REPUBLIKA.CO.ID, SLEMAN -- Pengamat sosial politik dari Universitas Gadjah Mada Yogyakarta, Arie Sujito, menilai kultur patriarki dalam politik menjadi salah satu penghambat kiprah kaum perempuan di parlemen.
"Kultur patriarki ini harus dirombak karena menghambat kuota perempuan di parlemen," kata Arie di Yogyakarta, Selasa.
Sejak kebijakan 'afirmatif action' (kebijakan untuk mendorong kelompok tertentu) dalam pemilu, dorongan agar perempuan aktif dan berkesempatan dalam memegang kekuasaan semakin meningkat.
"Kuota ini telah melahirkan harapan baru agar perempuan dapat posisi strategis," katanya.
Ia mengatakan memang ada sejumlah bukti perempuan mewarnai komposisi parlemen di lokal maupun nasional, namun demikian tantangannya masih berat.

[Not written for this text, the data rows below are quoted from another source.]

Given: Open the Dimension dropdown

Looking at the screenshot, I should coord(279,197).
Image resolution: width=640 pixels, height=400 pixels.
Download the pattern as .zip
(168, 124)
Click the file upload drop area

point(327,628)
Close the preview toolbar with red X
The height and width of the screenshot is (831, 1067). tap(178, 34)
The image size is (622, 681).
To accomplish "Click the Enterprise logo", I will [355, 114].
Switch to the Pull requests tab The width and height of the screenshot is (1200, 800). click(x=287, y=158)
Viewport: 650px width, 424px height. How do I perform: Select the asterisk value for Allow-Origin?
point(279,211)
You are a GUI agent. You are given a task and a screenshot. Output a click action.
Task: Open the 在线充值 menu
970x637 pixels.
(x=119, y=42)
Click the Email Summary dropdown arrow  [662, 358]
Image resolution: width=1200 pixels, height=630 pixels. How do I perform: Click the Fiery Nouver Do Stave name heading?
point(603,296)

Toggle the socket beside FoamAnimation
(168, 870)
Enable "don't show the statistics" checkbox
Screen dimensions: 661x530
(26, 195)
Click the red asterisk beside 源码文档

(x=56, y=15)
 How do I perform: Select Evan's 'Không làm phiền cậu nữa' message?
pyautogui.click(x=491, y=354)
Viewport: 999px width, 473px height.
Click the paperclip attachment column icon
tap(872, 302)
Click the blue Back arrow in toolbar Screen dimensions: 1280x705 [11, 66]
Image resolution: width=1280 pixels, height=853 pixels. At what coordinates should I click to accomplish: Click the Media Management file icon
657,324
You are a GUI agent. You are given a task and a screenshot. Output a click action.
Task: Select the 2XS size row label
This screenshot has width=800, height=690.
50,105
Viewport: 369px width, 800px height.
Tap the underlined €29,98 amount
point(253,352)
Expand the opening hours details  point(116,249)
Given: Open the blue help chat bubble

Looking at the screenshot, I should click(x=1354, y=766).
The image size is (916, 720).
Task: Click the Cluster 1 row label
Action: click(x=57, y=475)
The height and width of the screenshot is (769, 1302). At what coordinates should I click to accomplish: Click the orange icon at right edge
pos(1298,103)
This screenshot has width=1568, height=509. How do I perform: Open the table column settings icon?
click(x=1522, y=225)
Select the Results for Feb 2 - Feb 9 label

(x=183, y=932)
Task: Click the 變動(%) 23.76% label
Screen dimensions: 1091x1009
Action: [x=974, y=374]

"Di satu sisi kultur patriarki dalam politik masih dominan, sekalipun secara formal ada formasi. Bahkan, hambatan serius bersumber karena parpol belum mereformasi dirinya untuk membangun kultur demokratis," katanya.
Ia mengatakan 'afirmatif' hanya berhenti pada formalitas dan hanya dijadikan siasat penguasa parpol untuk memenuhi undang-undang pemilu.